**EXERCISE AIM**
The entries below contain a line with "You are a GUI" and a line with "Open the Data". Retype exactly everything from the first down to the second, both included, and nothing else.

**DATA SUPPLIED**
—————
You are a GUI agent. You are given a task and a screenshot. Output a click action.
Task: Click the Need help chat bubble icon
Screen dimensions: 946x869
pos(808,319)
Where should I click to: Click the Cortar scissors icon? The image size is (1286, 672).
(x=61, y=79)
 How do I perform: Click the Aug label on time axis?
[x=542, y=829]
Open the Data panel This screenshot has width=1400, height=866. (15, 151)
—————
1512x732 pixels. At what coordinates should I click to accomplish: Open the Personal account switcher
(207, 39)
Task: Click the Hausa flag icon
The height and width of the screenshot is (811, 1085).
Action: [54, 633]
—————
**FINISHED EXERCISE**
You are a GUI agent. You are given a task and a screenshot. Output a click action.
Task: Click the Need help chat bubble icon
Screen dimensions: 946x869
pos(808,319)
Where should I click to: Click the Cortar scissors icon? The image size is (1286, 672).
(x=61, y=79)
 How do I perform: Click the Aug label on time axis?
[x=542, y=829]
Open the Data panel This screenshot has width=1400, height=866. (15, 151)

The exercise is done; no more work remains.